**PROBLEM TO SOLVE**
Each line that includes "computer" must be copied from the records.

Dataset entries

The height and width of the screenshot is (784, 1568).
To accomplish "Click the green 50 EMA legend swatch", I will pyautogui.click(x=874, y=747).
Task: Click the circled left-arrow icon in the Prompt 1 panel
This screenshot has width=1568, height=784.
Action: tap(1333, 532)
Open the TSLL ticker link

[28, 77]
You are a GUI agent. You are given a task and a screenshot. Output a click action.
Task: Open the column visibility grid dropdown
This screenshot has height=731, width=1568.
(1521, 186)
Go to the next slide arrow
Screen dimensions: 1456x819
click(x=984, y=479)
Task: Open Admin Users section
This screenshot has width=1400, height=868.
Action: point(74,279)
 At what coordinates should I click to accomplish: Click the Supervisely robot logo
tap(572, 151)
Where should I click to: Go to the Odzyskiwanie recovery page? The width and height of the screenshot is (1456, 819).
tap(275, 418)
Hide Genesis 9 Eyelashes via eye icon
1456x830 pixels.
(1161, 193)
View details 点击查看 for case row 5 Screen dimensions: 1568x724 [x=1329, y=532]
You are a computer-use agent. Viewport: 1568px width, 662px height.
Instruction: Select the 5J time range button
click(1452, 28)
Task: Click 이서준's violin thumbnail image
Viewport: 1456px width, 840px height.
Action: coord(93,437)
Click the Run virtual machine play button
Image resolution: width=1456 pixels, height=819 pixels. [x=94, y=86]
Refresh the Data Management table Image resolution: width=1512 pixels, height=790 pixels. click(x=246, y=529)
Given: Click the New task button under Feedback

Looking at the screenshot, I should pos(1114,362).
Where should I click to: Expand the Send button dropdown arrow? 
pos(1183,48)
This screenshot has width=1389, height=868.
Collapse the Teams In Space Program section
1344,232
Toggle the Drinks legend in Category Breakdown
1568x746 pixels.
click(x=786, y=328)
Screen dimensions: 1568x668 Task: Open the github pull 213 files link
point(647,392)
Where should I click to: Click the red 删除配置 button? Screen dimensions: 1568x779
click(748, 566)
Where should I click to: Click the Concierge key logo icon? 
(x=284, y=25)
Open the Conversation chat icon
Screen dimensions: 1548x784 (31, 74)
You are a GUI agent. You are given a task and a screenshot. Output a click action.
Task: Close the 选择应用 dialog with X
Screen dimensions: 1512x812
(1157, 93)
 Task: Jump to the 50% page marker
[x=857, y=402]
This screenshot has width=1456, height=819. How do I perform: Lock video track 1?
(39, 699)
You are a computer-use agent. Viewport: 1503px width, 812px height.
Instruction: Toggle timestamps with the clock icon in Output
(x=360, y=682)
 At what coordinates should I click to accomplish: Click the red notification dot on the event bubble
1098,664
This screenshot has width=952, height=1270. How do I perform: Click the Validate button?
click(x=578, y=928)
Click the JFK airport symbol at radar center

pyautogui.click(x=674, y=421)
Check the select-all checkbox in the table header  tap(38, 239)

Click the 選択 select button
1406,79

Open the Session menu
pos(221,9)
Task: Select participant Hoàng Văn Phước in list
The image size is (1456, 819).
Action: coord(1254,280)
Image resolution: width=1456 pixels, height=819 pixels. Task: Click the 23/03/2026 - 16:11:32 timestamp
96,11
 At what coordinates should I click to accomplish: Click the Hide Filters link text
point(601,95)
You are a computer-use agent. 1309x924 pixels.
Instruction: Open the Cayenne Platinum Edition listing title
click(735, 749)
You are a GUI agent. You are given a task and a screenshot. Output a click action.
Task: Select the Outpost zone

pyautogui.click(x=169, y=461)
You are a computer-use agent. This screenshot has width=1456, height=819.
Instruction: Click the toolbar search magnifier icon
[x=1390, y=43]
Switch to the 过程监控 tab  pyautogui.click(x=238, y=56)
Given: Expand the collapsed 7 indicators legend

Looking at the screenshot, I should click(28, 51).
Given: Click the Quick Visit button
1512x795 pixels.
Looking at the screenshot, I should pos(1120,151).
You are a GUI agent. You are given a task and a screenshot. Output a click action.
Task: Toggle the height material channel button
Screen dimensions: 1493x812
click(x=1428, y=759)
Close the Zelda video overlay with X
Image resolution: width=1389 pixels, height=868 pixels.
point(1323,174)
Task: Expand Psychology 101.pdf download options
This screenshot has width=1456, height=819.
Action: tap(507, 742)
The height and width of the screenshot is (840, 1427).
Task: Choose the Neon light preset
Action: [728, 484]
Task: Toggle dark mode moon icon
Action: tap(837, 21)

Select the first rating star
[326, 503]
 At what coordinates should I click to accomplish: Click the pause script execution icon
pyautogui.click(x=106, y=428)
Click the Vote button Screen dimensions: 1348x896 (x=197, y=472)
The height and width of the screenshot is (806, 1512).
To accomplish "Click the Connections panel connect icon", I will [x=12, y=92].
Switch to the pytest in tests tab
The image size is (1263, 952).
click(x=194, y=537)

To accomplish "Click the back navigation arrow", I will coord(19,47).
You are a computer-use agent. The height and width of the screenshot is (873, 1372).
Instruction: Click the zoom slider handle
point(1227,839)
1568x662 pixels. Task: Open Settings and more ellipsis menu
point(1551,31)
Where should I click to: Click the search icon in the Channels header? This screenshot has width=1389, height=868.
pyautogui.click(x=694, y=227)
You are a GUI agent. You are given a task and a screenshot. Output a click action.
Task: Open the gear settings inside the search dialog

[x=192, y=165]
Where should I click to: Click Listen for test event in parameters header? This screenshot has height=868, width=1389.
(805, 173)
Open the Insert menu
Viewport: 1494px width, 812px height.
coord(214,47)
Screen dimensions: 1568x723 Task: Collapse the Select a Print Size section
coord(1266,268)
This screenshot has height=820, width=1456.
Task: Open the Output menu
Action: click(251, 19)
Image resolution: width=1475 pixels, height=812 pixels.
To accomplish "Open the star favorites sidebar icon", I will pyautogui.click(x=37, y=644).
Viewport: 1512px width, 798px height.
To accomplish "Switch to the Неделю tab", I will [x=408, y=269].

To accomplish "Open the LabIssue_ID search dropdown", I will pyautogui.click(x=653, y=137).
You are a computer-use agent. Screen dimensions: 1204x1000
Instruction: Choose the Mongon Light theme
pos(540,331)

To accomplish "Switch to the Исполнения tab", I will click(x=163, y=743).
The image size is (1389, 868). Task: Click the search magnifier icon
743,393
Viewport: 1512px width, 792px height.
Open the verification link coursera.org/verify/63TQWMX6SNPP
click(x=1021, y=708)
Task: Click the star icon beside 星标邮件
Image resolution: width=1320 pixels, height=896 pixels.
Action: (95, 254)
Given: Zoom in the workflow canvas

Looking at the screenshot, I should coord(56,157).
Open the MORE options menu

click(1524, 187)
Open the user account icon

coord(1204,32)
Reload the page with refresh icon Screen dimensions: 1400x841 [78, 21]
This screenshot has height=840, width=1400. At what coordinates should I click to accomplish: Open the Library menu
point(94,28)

**REPLY**
You are a computer-use agent. Viewport: 1568px width, 662px height.
You are a computer-use agent. Viewport: 1503px width, 812px height.
You are a computer-use agent. 1309x924 pixels.
You are a computer-use agent. This screenshot has width=1456, height=819.
You are a computer-use agent. The height and width of the screenshot is (873, 1372).
You are a computer-use agent. Screen dimensions: 1204x1000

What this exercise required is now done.